Question

 Find the value of the integral $\int {{{\left( {\tan x - \cot x} \right)}^2}dx} $.
\[
  {\text{A}}{\text{. }}\tan x + x + c \\
  {\text{B}}{\text{. }}\tan x - x + c \\
  {\text{C}}{\text{. }}\tan x - \cot x + c \\
  {\text{D}}{\text{. }}\tan x - \cot x - 4x + c \\
 \]

Answer 1

Hint: Here, we will proceed by using the formula ${\left( {a - b} \right)^2} = {a^2} + {b^2} - 2ab$ and then some basic formulas of trigonometry i.e., ${\left( {\sec x} \right)^2} = 1 + {\left( {\tan x} \right)^2}$ and ${\left( {\text{cosec x}} \right)^2} = 1 + {\left( {\cot x} \right)^2}$ are used in order to evaluate the value of the integral.

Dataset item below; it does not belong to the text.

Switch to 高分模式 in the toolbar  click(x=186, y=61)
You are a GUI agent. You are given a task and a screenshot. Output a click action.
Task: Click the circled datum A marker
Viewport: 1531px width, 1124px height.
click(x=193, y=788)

Complete Step-by-Step solution:
Let us suppose the integral ${\text{I}} = \int {{{\left( {\tan x - \cot x} \right)}^2}dx} $
Using the formula ${\left( {a - b} \right)^2} = {a^2} + {b^2} - 2ab$, the above integral becomes
$ \Rightarrow {\text{I}} = \int {\left[ {{{\left( {\tan x} \right)}^2} + {{\left( {\cot x} \right)}^2} - 2\left( {\tan x} \right)\left( {\cot x} \right)} \right]dx} $
Using the definition of cotangent trigonometric function i.e., $\cot x = \dfrac{1}{{\tan x}}$, we get
$
   \Rightarrow {\text{I}} = \int {\left[ {{{\left( {\tan x} \right)}^2} + {{\left( {\cot x} \right)}^2} - 2\left( {\tan x} \right)\left( {\dfrac{1}{{\tan x}}} \right)} \right]dx} \\
   \Rightarrow {\text{I}} = \int {\left[ {{{\left( {\tan x} \right)}^2} + {{\left( {\cot x} \right)}^2} - 2} \right]dx} {\text{ }} \to {\text{(1)}} \\
 $
As we know that ${\left( {\sec x} \right)^2} = 1 + {\left( {\tan x} \right)^2}$
$ \Rightarrow {\left( {\tan x} \right)^2} = {\left( {\sec x} \right)^2} - 1{\text{ }} \to {\text{(2)}}$
Also we know that ${\left( {\cos ecx} \right)^2} = 1 + {\left( {\cot x} \right)^2}$
$ \Rightarrow {\left( {\cot x} \right)^2} = {\left( {{\text{cosec}}x} \right)^2} - 1{\text{ }} \to {\text{(3)}}$
Using equation (2) and equation (3) in equation (1), we get
$
   \Rightarrow {\text{I}} = \int {\left[ {{{\left( {\sec x} \right)}^2} - 1 + {{\left( {{\text{cosec}}x} \right)}^2} - 1 - 2} \right]dx} \\
   \Rightarrow {\text{I}} = \int {\left[ {{{\left( {\sec x} \right)}^2} + {{\left( {{\text{cosec}}x} \right)}^2} - 4} \right]dx} \\
   \Rightarrow {\text{I}} = \int {{{\left( {\sec x} \right)}^2}dx} + \int {{{\left( {{\text{cosec}}x} \right)}^2}dx} - 4\int {dx} \\
   \Rightarrow {\text{I}} = \tan x - \cot x - 4x + c \\
 $
where c is the constant of integration.
Therefore, the value of the integral $\int {{{\left( {\tan x - \cot x} \right)}^2}dx} $ is equal to $\tan x - \cot x - 4x + c$.
Hence, option D is correct.

Note: In this particular problem, ${\text{I}} = \int {\left[ {{{\left( {\tan x} \right)}^2} + {{\left( {\cot x} \right)}^2} - 2} \right]dx} $ can only be solved by converting the tangent and cotangent trigonometric terms into secant and cosecant trigonometric terms. Since, the given integral is an indefinite integral (i.e., limits of integration are not there) that’s why we have used the constant of integration.